--- Source information Enclosed Below ---
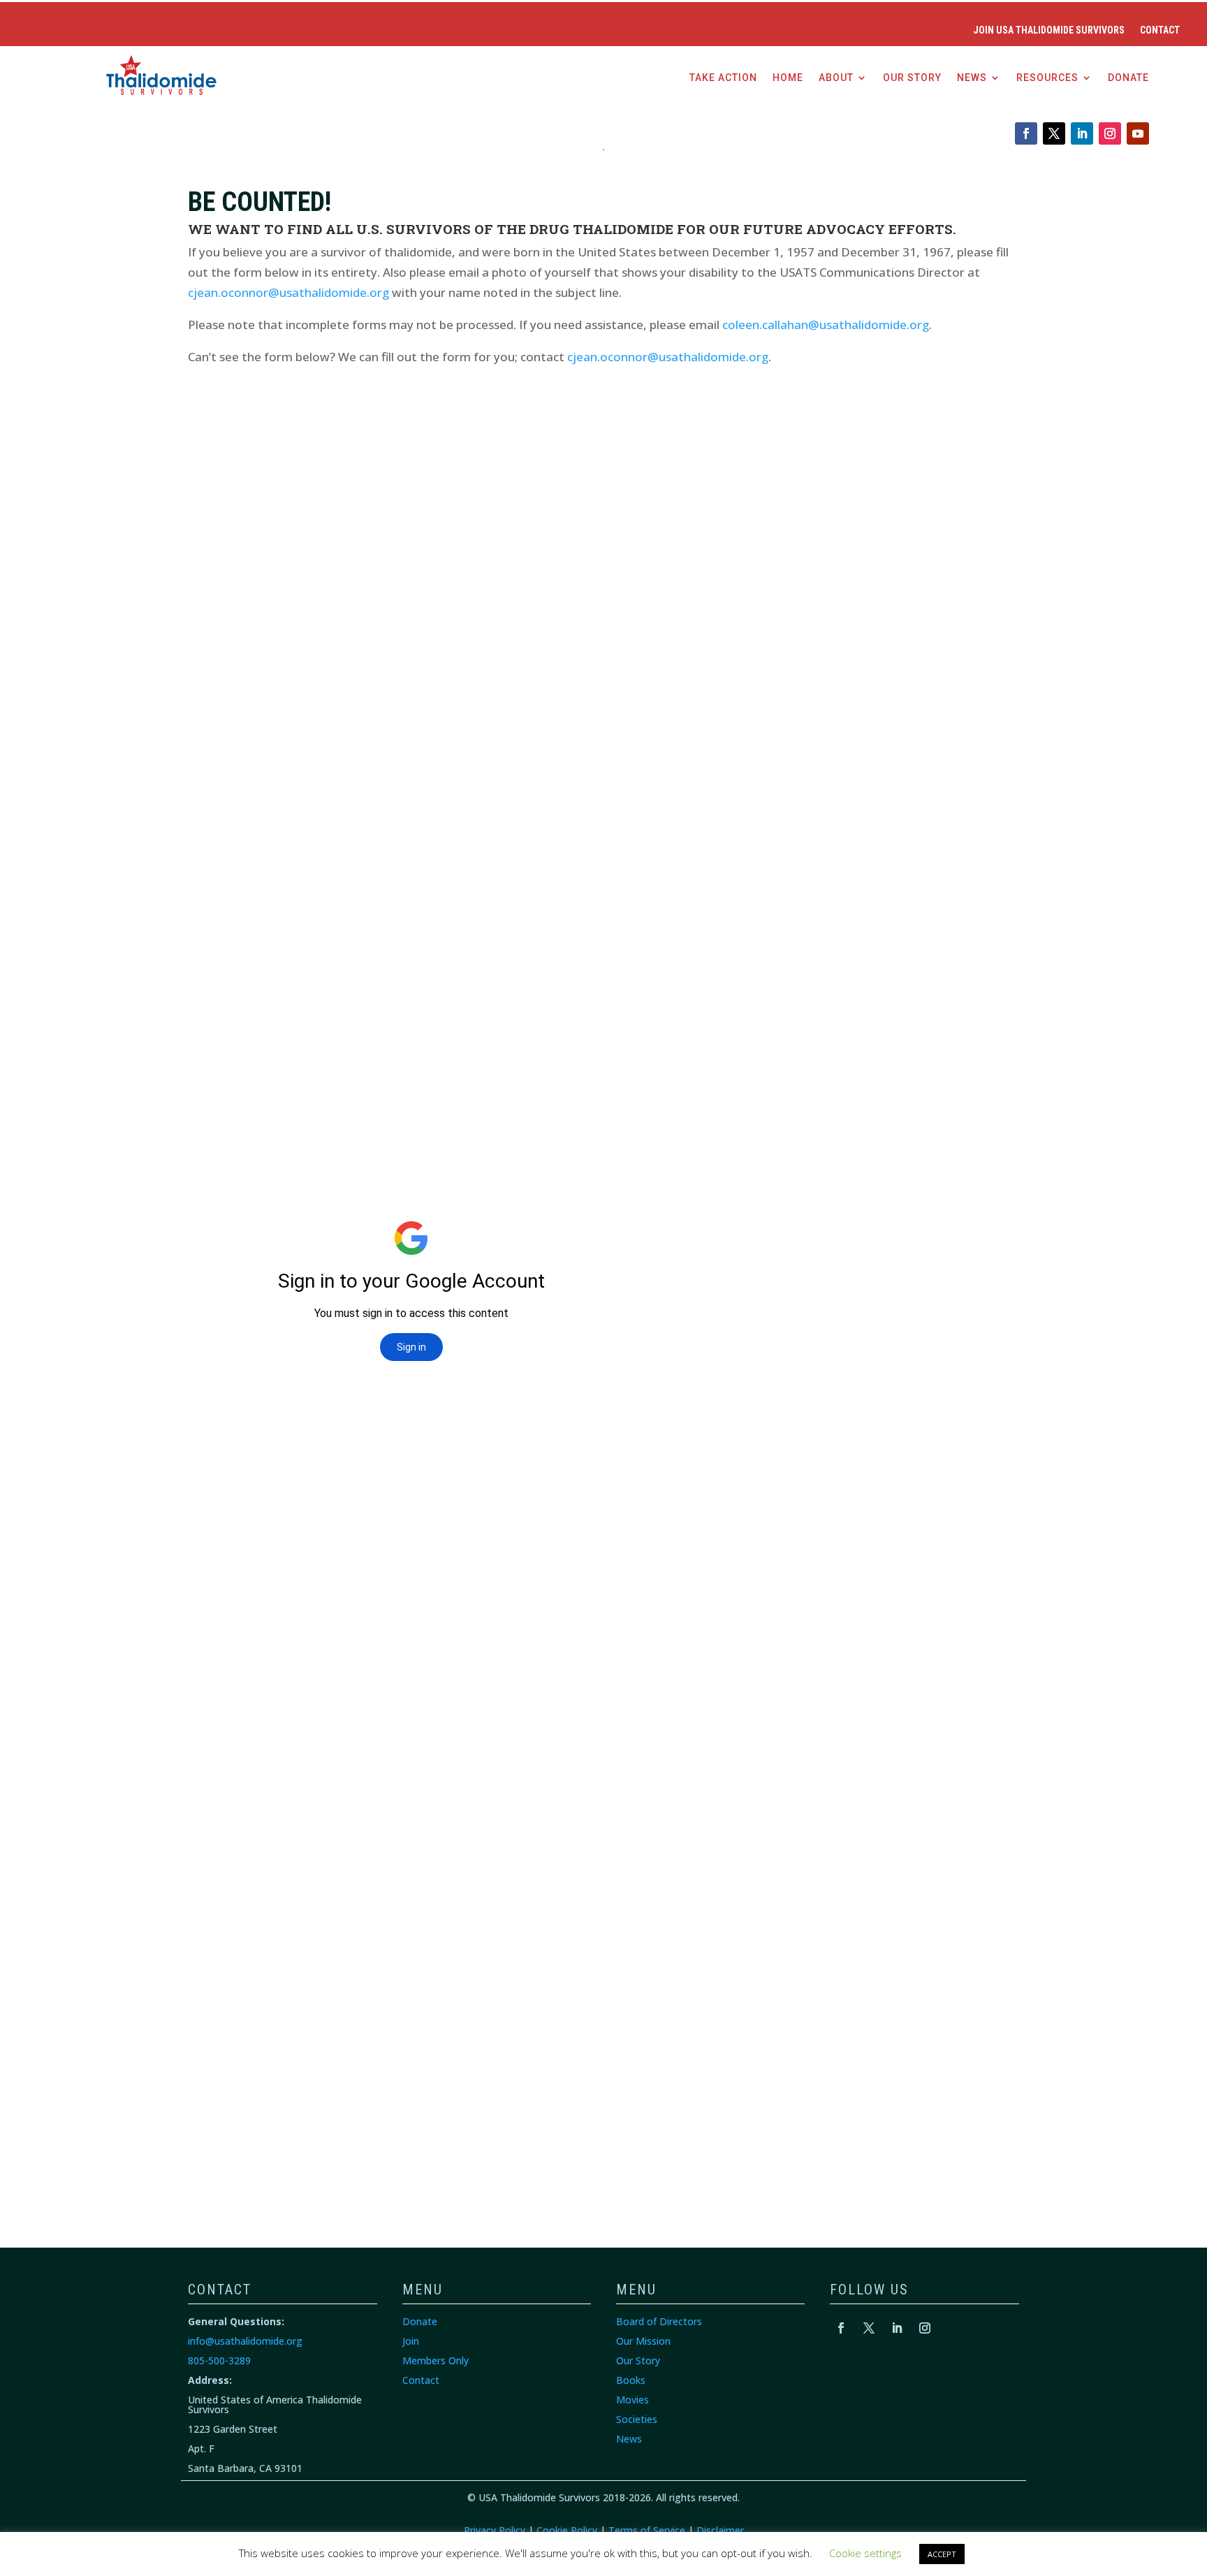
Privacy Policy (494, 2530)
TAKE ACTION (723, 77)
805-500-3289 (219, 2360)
--- End of Enclosed Source information ---
--- Source information Enclosed Below ---
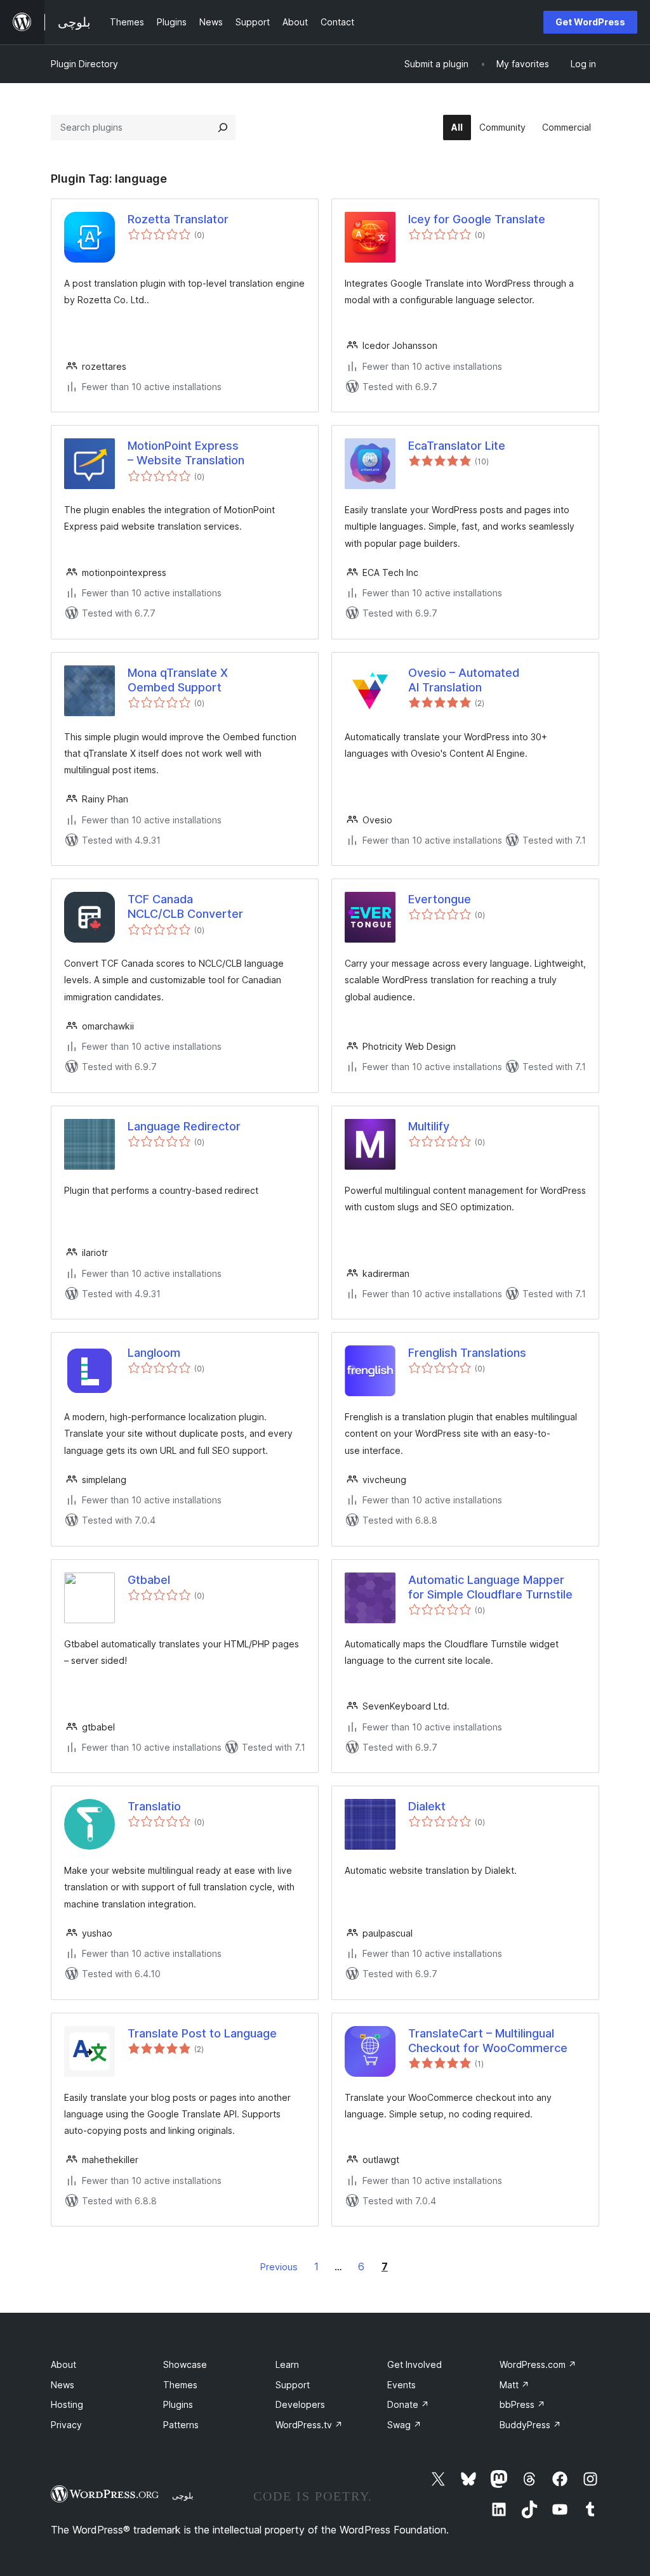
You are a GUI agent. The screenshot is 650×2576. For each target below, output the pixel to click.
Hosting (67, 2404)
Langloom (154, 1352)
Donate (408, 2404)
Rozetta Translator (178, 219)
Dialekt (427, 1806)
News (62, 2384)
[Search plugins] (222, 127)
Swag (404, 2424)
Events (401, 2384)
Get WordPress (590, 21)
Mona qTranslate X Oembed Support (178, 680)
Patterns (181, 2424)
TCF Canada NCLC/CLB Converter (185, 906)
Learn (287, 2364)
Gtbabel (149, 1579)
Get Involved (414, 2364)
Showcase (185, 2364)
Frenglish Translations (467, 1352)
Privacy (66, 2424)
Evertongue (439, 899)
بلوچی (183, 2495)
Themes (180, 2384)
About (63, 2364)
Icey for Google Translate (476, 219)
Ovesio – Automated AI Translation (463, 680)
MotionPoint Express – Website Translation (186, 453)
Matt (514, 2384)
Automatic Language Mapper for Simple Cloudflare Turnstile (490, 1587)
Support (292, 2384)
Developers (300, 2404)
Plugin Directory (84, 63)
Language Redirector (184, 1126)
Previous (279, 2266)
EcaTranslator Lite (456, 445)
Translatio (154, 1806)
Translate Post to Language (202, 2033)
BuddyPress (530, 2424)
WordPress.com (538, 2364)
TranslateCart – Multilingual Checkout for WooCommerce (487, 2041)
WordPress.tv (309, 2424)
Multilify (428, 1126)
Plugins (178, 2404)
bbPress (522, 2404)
--- End of Enclosed Source information ---
What is required →
From the records above, repeat exactly the lines from the one with "Donate (408, 2404)" through the one with "bbPress (522, 2404)", both included.

Written solution →
Donate (408, 2404)
Rozetta Translator (178, 219)
Dialekt (427, 1806)
News (62, 2384)
[Search plugins] (222, 127)
Swag (404, 2424)
Events (401, 2384)
Get WordPress (590, 21)
Mona qTranslate X Oembed Support (178, 680)
Patterns (181, 2424)
TCF Canada NCLC/CLB Converter (185, 906)
Learn (287, 2364)
Gtbabel (149, 1579)
Get Involved (414, 2364)
Showcase (185, 2364)
Frenglish Translations (467, 1352)
Privacy (66, 2424)
Evertongue (439, 899)
بلوچی (183, 2495)
Themes (180, 2384)
About (63, 2364)
Icey for Google Translate (476, 219)
Ovesio – Automated AI Translation (463, 680)
MotionPoint Express – Website Translation (186, 453)
Matt (514, 2384)
Automatic Language Mapper for Simple Cloudflare Turnstile (490, 1587)
Support (292, 2384)
Developers (300, 2404)
Plugin Directory (84, 63)
Language Redirector (184, 1126)
Previous (279, 2266)
EcaTranslator Lite (456, 445)
Translatio (154, 1806)
Translate Post to Language (202, 2033)
BuddyPress (530, 2424)
WordPress.com (538, 2364)
TranslateCart – Multilingual Checkout for WooCommerce (487, 2041)
WordPress.tv (309, 2424)
Multilify (428, 1126)
Plugins (178, 2404)
bbPress (522, 2404)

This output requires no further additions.